Then there's limitation. There are tickets for concerts. You see this all the time where concerts or sporting events, the tickets are snapped up in minutes. Website servers often come down when faced with thousands and thousands of people trying to make a purchase all at one time. There's a real limitation in that case because there are only so many seats or so many entrances that are allowed into a festival or an event.

Another one that comes to mind, recently I was shopping for a T-shirt, and I go to the T-shirt stand and there's just one-T shirt left, and it happens to be in my size. There are a lot of people sort of milling around looking at the different T-shirts. I just picked this one up and I hold onto it and I think this is the last one. This might be a good one for me. I'm not going to put that back down because someone else is going to grab it. But it wasn't even a T-shirt that I wanted. It was just human nature kicking in and being like a scarcity mindset, which is a whole other topic we can talk about.
##########
#### Problems to solve:
A - List every specific kind of event that the passage on limitation and scarcity mentions.
B - Carry on the passage on limitation and scarcity, starting after its final sentence.

#### Given material:
##########
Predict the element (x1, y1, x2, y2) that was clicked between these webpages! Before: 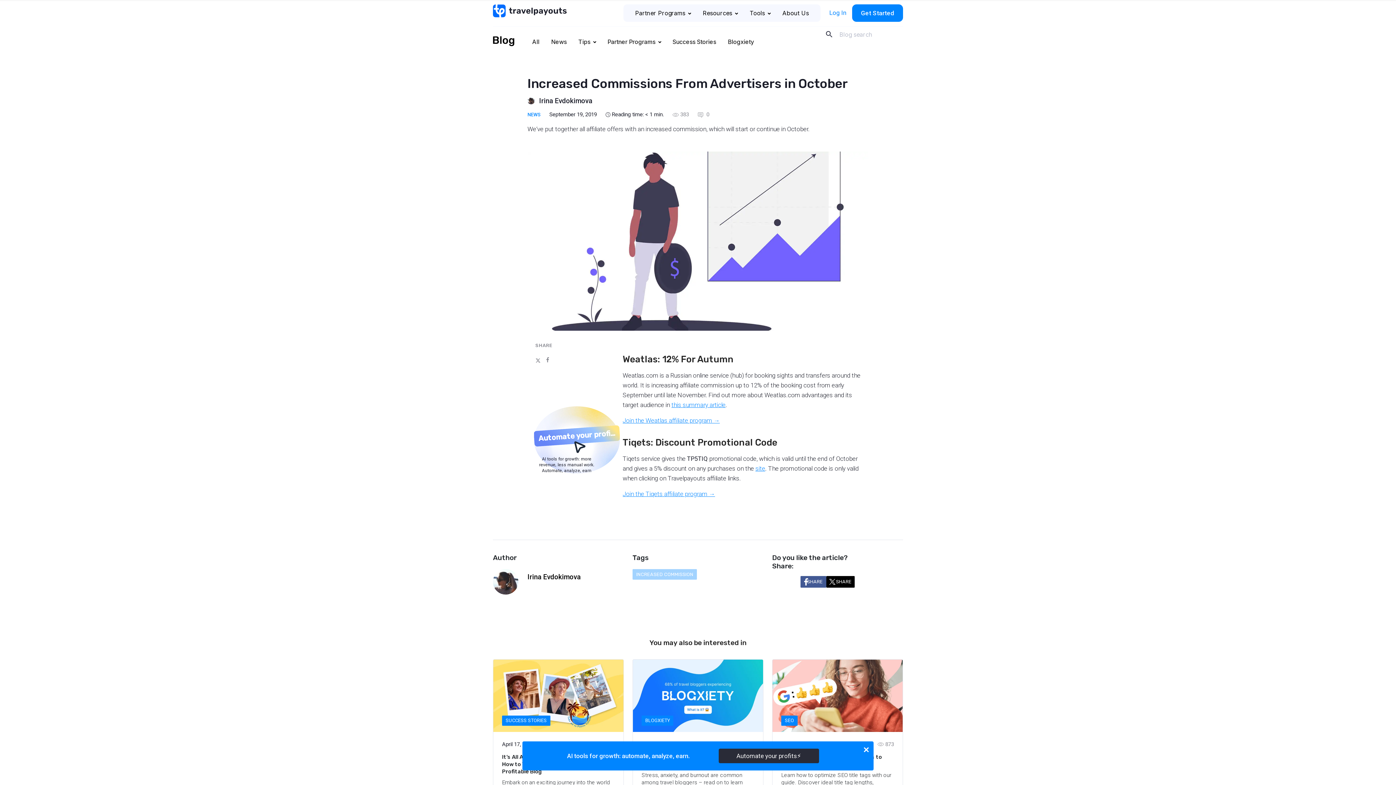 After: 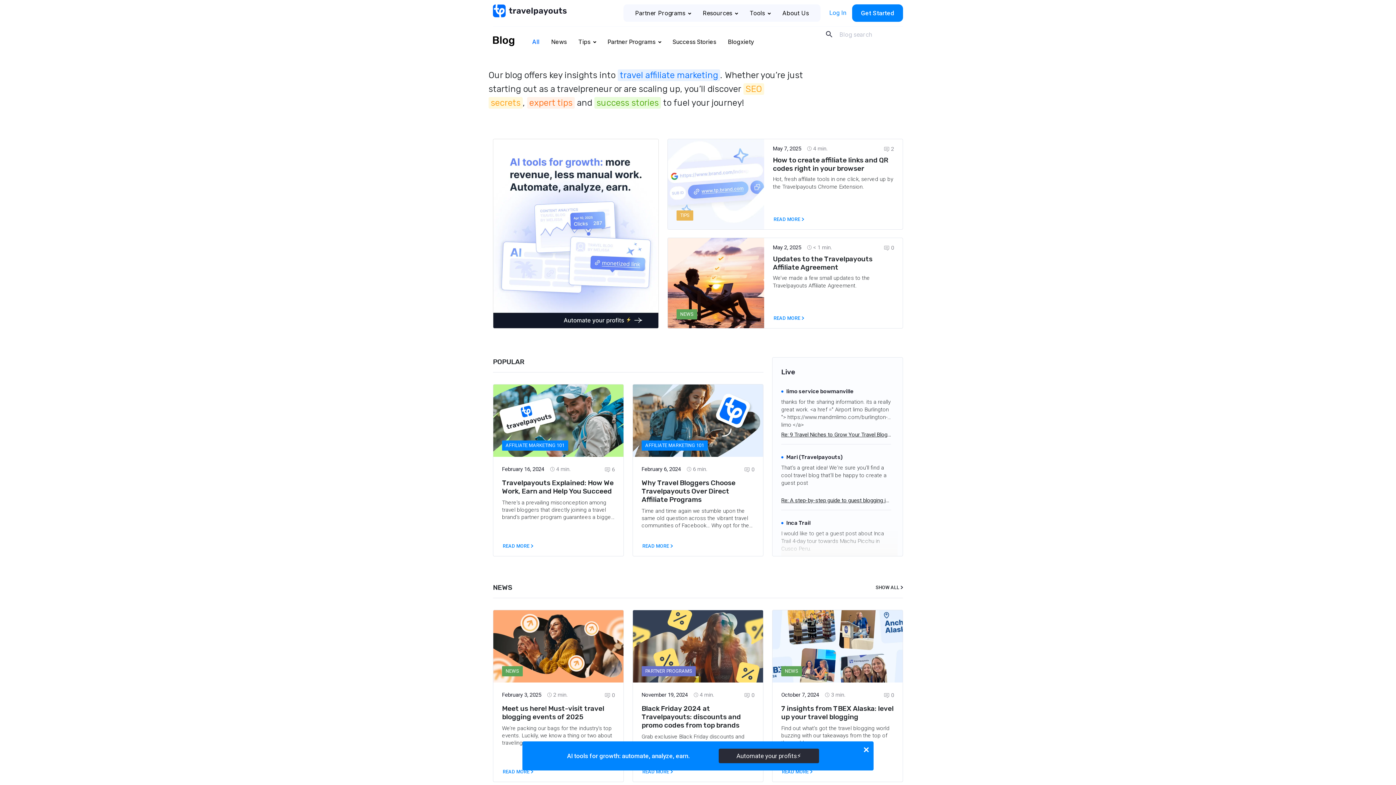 Action: label: All bbox: (528, 35, 543, 48)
##########
#### Answers given:
A - Concerts, sporting events, festivals

B -
The whole point of the story is just to try to emphasize the fact that this is a powerful emotion that you can use to your advantage when you're trying to sell something. A few ideas about different types of things that you can limit. You can limit the number of items that are available for sale. That may be a real limitation. Maybe you're selling something and you've only got a certain amount of quantity of that item.

The easiest thing I think to limit is time. If you've got an e-commerce store, for example, why not every single month, once a month, run a special sale? Maybe you've got 15% off everything store-wide or buy one, get one free, or buy two, get the third one free or something. By doing that and putting a timer and big-timers everywhere, you're not using any false scarcity because that offer is going to expire at midnight. You are putting a real limitation there. Then you can always repeat that again in a few weeks. You just don't want to be doing it every single day.

Scarcity and limitation are very powerful marketing factors that you can use to your advantage.

 

 

 

6. UTILIZE SOCIAL PROOF

Another one is social proof. Social proof is about conveying credibility, but it's also about allaying fears. People, if they don't know your product or if they are spending a lot of money relative to what they think they're going to get, then you can make the decision easier by making sure that they know that it's working for a lot of other people. If it's working for a lot of other people, if there are a lot of other people using it, then it must be good.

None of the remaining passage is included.